Unfortunately I couldn’t qualify GSoC that year but later was selected as a mentor for Google Code-in 2017 for coala during the course of which I contacted Kevin for suggesting me a project to work on; for which I can submit a proposal for Google Summer of Code 2018. He provided me few links which were very helpful in understanding the working of Finite State Transducers and get acquainted with the workflow of Apertium.

Extend lttoolbox to have the power of HFST

The aim of this project is to implement the support for morphographemics and weights in the lttoolbox transducer. The proposal focuses on extending lttoolbox to perform the complex morphological transformations and weight based analyses currently done in HFST and writing a module that translates the current HFST format to the new lttoolbox format.

This idea looked quite fascinating and intriguing to me for which I submitted a proposal for the implementation of this idea with the help of mentors and experienced developers at Apertium. My proposal eventually got accepted in Google Summer of Code 2018 and thus I was selected as a GSoC student for Apertium.

What do I plan next?

Extend lttoolbox to have the power of HFST

Getting selected in Google Summer of Code is like a dream come true opportunity for me. I am looking forward to a very exciting and productive summer this year.
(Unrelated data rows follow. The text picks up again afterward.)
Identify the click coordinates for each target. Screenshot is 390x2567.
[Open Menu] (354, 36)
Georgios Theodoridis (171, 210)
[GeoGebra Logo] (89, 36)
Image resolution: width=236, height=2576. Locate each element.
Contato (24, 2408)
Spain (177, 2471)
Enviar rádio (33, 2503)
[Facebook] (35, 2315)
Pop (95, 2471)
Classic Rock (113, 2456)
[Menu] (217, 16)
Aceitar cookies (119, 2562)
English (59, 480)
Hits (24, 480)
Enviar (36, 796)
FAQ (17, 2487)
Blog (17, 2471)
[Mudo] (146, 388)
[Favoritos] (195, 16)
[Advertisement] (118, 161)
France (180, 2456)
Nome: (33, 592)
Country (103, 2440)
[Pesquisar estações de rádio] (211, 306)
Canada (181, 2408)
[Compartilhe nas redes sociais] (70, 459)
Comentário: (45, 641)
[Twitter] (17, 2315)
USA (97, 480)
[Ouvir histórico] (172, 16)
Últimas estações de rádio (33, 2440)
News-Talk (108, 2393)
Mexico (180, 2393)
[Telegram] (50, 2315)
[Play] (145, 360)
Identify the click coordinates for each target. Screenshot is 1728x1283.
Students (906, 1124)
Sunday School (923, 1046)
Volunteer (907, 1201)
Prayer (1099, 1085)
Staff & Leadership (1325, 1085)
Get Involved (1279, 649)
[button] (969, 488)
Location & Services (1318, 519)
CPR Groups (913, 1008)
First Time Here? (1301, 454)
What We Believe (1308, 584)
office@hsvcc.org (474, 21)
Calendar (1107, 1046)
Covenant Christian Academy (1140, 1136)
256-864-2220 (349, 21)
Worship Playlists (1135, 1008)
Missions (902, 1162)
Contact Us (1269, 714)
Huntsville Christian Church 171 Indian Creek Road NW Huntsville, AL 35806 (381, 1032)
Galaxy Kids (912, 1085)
Under the guidance of my mentor Tommi Pirinen, I will put my best effort to produce a solid proof of concept that will be helpful to the community and to the users of Apertium as well.

Project Details

Every fortnight I will be posting the updates of my progress here. So, stay tuned!!! :smile:


Me

I am a graduate student from Indian Institute of Technology, Kharagpur with a major in Electronics and Electrical Communication Engineering. I have deep interest in application of Deep Learning and Blockchain technologies to solve real world problems. I am an active developer, working with three open-source organisations at the moment; namely Apertium, coala and gitmate.